[[ Given data, beginning ]]
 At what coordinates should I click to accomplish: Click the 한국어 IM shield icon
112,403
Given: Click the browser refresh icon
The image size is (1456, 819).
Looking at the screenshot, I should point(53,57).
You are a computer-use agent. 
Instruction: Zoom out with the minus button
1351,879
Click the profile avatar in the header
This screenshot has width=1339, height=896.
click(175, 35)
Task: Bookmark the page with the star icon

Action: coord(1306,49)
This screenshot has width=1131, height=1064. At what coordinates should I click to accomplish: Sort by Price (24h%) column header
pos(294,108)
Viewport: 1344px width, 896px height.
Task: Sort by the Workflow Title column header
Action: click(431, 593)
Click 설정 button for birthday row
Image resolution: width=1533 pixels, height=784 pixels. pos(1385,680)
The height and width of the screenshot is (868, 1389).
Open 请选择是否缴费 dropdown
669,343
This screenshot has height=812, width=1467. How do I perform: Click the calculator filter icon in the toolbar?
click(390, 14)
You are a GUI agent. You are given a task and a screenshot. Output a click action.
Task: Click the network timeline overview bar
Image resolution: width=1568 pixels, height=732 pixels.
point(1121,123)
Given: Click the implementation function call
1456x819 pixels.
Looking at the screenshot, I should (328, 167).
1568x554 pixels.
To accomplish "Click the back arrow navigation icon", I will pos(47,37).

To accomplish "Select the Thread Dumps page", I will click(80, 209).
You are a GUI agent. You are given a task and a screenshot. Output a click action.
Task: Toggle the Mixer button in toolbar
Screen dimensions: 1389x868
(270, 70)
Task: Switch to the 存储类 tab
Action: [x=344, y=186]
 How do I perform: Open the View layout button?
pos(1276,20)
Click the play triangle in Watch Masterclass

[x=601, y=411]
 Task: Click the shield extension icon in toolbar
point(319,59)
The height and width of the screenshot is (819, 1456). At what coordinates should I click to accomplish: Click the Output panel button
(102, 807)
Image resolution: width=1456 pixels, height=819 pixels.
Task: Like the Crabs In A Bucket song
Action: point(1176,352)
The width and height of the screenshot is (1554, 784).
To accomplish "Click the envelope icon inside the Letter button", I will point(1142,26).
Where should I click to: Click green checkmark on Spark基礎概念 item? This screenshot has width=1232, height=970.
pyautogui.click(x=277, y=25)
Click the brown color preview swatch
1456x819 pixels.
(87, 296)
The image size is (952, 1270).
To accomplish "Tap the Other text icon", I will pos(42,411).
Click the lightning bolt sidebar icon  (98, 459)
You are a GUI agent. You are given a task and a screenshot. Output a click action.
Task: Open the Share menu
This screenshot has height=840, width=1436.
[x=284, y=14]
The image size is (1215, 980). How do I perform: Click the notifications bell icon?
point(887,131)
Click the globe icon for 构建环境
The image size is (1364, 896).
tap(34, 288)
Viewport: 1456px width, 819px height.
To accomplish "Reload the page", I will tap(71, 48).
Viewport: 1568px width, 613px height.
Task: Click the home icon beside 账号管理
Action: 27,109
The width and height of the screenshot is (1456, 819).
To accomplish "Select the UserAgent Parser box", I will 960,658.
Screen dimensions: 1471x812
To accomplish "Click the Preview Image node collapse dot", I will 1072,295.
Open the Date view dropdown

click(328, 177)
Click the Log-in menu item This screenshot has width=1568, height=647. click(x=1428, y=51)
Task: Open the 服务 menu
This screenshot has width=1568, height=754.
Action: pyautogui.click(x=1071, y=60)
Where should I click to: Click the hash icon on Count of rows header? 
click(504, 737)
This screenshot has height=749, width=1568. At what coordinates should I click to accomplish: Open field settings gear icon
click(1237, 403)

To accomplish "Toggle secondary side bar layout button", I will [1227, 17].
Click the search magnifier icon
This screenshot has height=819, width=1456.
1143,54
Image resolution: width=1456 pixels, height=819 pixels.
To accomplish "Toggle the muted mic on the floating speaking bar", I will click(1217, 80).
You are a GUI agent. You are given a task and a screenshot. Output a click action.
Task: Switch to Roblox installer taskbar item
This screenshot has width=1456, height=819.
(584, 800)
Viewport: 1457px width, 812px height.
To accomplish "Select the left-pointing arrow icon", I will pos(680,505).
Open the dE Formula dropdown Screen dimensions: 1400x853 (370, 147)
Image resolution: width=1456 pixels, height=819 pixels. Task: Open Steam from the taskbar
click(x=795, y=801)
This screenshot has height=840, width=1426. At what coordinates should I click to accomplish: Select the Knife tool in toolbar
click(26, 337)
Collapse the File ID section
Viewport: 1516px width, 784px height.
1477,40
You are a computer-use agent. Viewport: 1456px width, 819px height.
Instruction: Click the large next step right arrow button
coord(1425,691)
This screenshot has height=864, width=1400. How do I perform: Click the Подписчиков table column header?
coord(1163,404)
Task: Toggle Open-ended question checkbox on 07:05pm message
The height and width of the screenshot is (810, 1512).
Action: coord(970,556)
[[ Given data, end ]]
◆ What you are asked to do:
Your answer must be the full set of entries, copied exactly.

◆ Answer box:
 At what coordinates should I click to accomplish: Click the 한국어 IM shield icon
112,403
Given: Click the browser refresh icon
The image size is (1456, 819).
Looking at the screenshot, I should point(53,57).
You are a computer-use agent. 
Instruction: Zoom out with the minus button
1351,879
Click the profile avatar in the header
This screenshot has width=1339, height=896.
click(175, 35)
Task: Bookmark the page with the star icon

Action: coord(1306,49)
This screenshot has width=1131, height=1064. At what coordinates should I click to accomplish: Sort by Price (24h%) column header
pos(294,108)
Viewport: 1344px width, 896px height.
Task: Sort by the Workflow Title column header
Action: click(431, 593)
Click 설정 button for birthday row
Image resolution: width=1533 pixels, height=784 pixels. pos(1385,680)
The height and width of the screenshot is (868, 1389).
Open 请选择是否缴费 dropdown
669,343
This screenshot has height=812, width=1467. How do I perform: Click the calculator filter icon in the toolbar?
click(390, 14)
You are a GUI agent. You are given a task and a screenshot. Output a click action.
Task: Click the network timeline overview bar
Image resolution: width=1568 pixels, height=732 pixels.
point(1121,123)
Given: Click the implementation function call
1456x819 pixels.
Looking at the screenshot, I should (328, 167).
1568x554 pixels.
To accomplish "Click the back arrow navigation icon", I will pos(47,37).

To accomplish "Select the Thread Dumps page", I will click(80, 209).
You are a GUI agent. You are given a task and a screenshot. Output a click action.
Task: Toggle the Mixer button in toolbar
Screen dimensions: 1389x868
(270, 70)
Task: Switch to the 存储类 tab
Action: [x=344, y=186]
 How do I perform: Open the View layout button?
pos(1276,20)
Click the play triangle in Watch Masterclass

[x=601, y=411]
 Task: Click the shield extension icon in toolbar
point(319,59)
The height and width of the screenshot is (819, 1456). At what coordinates should I click to accomplish: Click the Output panel button
(102, 807)
Image resolution: width=1456 pixels, height=819 pixels.
Task: Like the Crabs In A Bucket song
Action: point(1176,352)
The width and height of the screenshot is (1554, 784).
To accomplish "Click the envelope icon inside the Letter button", I will point(1142,26).
Where should I click to: Click green checkmark on Spark基礎概念 item? This screenshot has width=1232, height=970.
pyautogui.click(x=277, y=25)
Click the brown color preview swatch
1456x819 pixels.
(87, 296)
The image size is (952, 1270).
To accomplish "Tap the Other text icon", I will pos(42,411).
Click the lightning bolt sidebar icon  (98, 459)
You are a GUI agent. You are given a task and a screenshot. Output a click action.
Task: Open the Share menu
This screenshot has height=840, width=1436.
[x=284, y=14]
The image size is (1215, 980). How do I perform: Click the notifications bell icon?
point(887,131)
Click the globe icon for 构建环境
The image size is (1364, 896).
tap(34, 288)
Viewport: 1456px width, 819px height.
To accomplish "Reload the page", I will tap(71, 48).
Viewport: 1568px width, 613px height.
Task: Click the home icon beside 账号管理
Action: 27,109
The width and height of the screenshot is (1456, 819).
To accomplish "Select the UserAgent Parser box", I will 960,658.
Screen dimensions: 1471x812
To accomplish "Click the Preview Image node collapse dot", I will 1072,295.
Open the Date view dropdown

click(328, 177)
Click the Log-in menu item This screenshot has width=1568, height=647. click(x=1428, y=51)
Task: Open the 服务 menu
This screenshot has width=1568, height=754.
Action: pyautogui.click(x=1071, y=60)
Where should I click to: Click the hash icon on Count of rows header? 
click(504, 737)
This screenshot has height=749, width=1568. At what coordinates should I click to accomplish: Open field settings gear icon
click(1237, 403)

To accomplish "Toggle secondary side bar layout button", I will [1227, 17].
Click the search magnifier icon
This screenshot has height=819, width=1456.
1143,54
Image resolution: width=1456 pixels, height=819 pixels.
To accomplish "Toggle the muted mic on the floating speaking bar", I will click(1217, 80).
You are a GUI agent. You are given a task and a screenshot. Output a click action.
Task: Switch to Roblox installer taskbar item
This screenshot has width=1456, height=819.
(584, 800)
Viewport: 1457px width, 812px height.
To accomplish "Select the left-pointing arrow icon", I will pos(680,505).
Open the dE Formula dropdown Screen dimensions: 1400x853 (370, 147)
Image resolution: width=1456 pixels, height=819 pixels. Task: Open Steam from the taskbar
click(x=795, y=801)
This screenshot has height=840, width=1426. At what coordinates should I click to accomplish: Select the Knife tool in toolbar
click(26, 337)
Collapse the File ID section
Viewport: 1516px width, 784px height.
1477,40
You are a computer-use agent. Viewport: 1456px width, 819px height.
Instruction: Click the large next step right arrow button
coord(1425,691)
This screenshot has height=864, width=1400. How do I perform: Click the Подписчиков table column header?
coord(1163,404)
Task: Toggle Open-ended question checkbox on 07:05pm message
The height and width of the screenshot is (810, 1512).
Action: coord(970,556)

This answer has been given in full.